TASK TO CARRY OUT: Work through the data line by line, gathering every line that has the word "target".

EXERCISE MATERIALS:
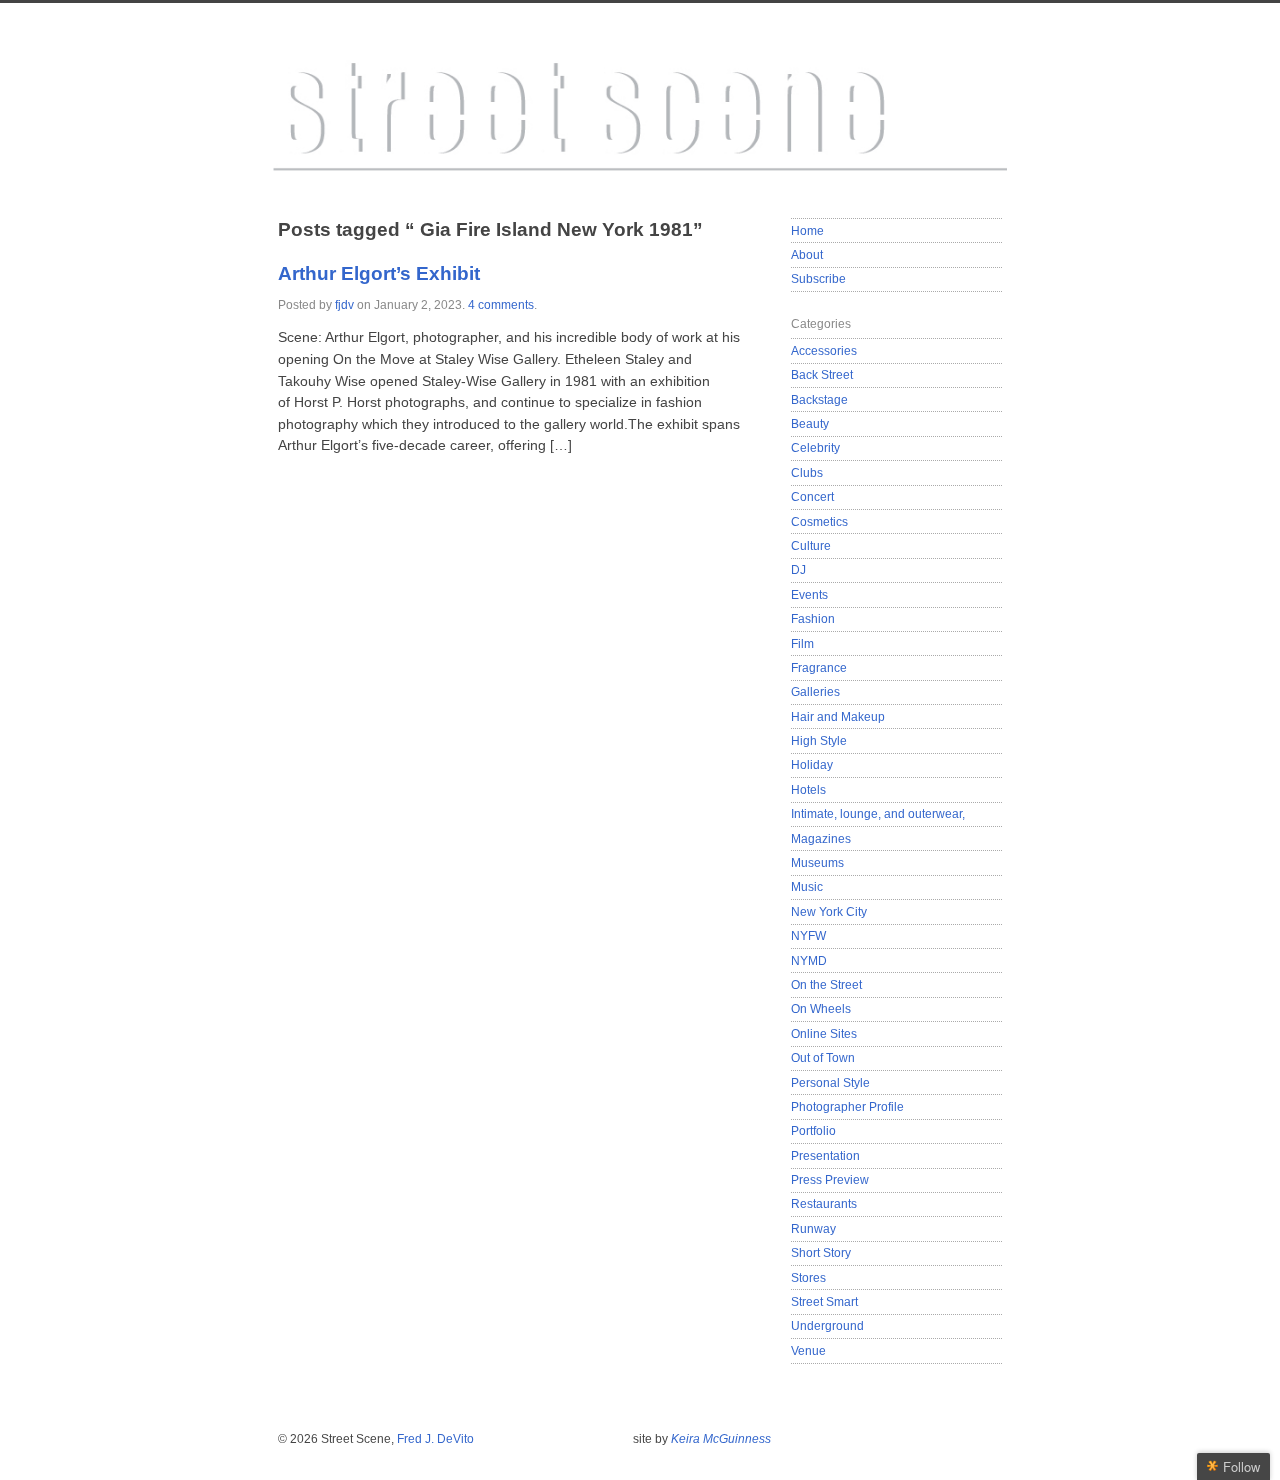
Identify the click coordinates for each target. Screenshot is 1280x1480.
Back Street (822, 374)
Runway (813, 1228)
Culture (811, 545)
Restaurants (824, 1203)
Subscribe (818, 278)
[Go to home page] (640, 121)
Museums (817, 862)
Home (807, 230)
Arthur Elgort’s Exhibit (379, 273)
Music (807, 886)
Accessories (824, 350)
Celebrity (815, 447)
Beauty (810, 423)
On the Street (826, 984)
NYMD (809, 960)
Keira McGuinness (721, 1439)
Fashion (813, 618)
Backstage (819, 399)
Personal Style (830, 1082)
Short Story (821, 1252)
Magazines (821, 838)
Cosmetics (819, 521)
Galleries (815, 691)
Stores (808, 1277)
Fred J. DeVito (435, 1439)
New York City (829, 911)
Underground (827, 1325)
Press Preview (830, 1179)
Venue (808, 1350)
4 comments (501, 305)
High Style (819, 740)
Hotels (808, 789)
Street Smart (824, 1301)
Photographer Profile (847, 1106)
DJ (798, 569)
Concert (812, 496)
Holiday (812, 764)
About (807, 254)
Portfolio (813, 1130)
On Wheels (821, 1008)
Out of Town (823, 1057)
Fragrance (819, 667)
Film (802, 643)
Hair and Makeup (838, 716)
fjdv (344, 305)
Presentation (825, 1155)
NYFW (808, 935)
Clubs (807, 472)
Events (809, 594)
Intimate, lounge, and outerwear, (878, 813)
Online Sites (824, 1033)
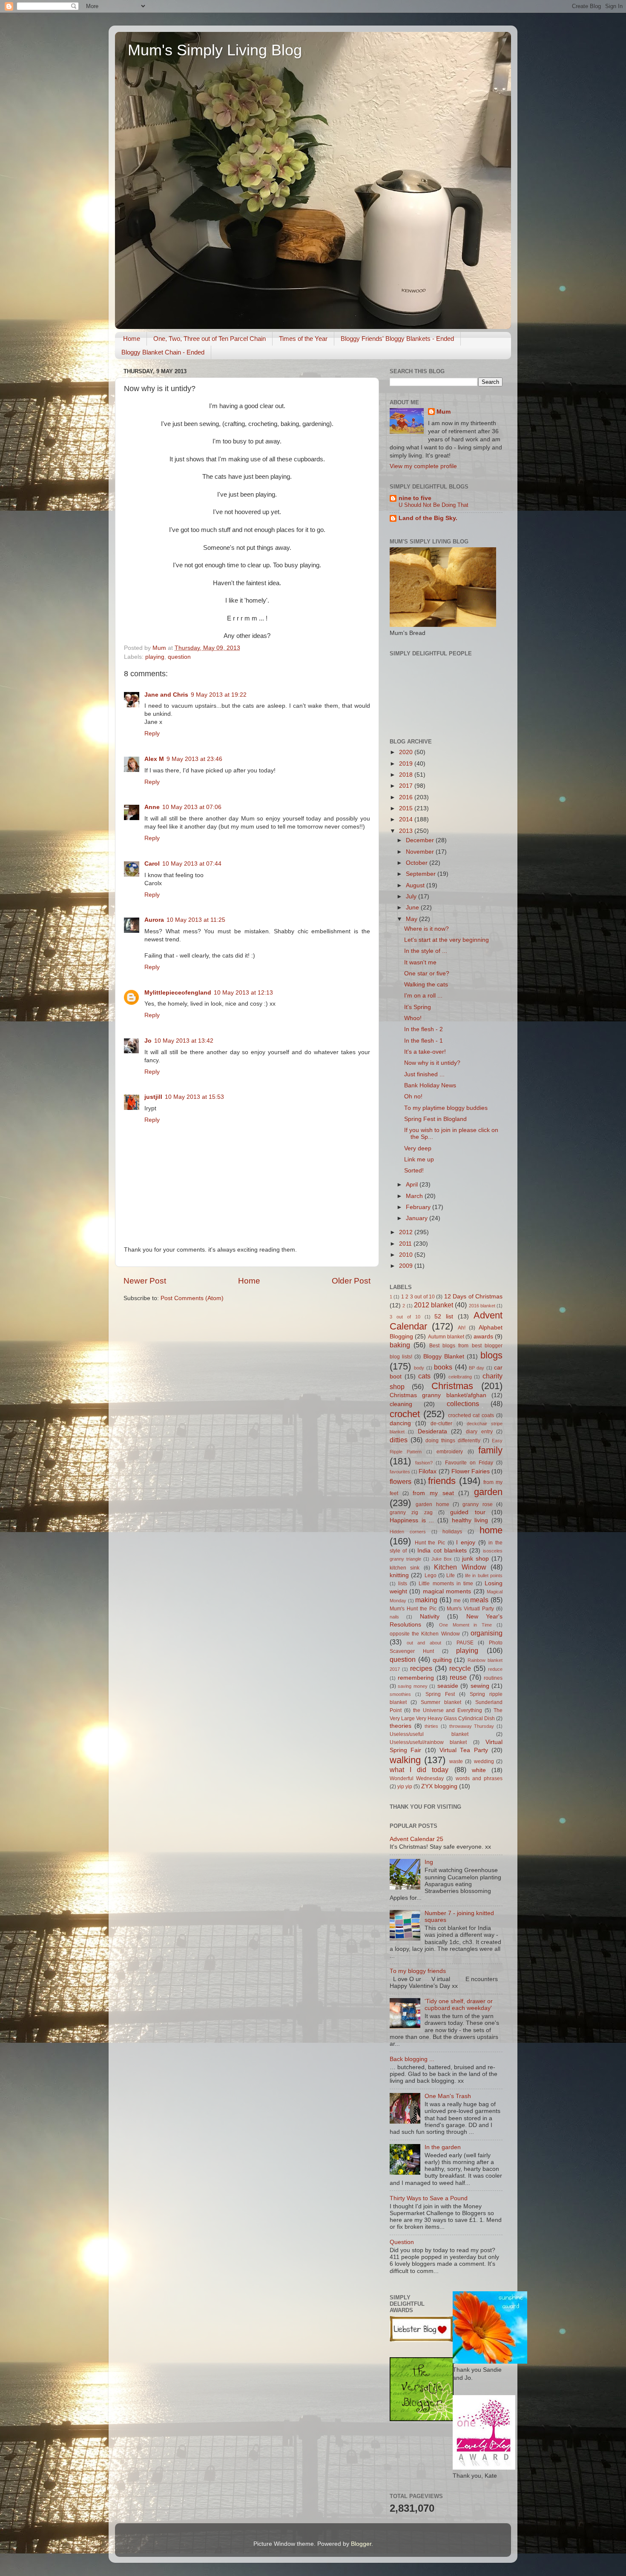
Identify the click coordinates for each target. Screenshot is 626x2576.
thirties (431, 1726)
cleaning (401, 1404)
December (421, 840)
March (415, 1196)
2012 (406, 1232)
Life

EXERCISE ANSWER:
Identify the click coordinates for each target. Screenshot is 1280x1480.
Identify the click coordinates for each target. Screenshot is 626x2576.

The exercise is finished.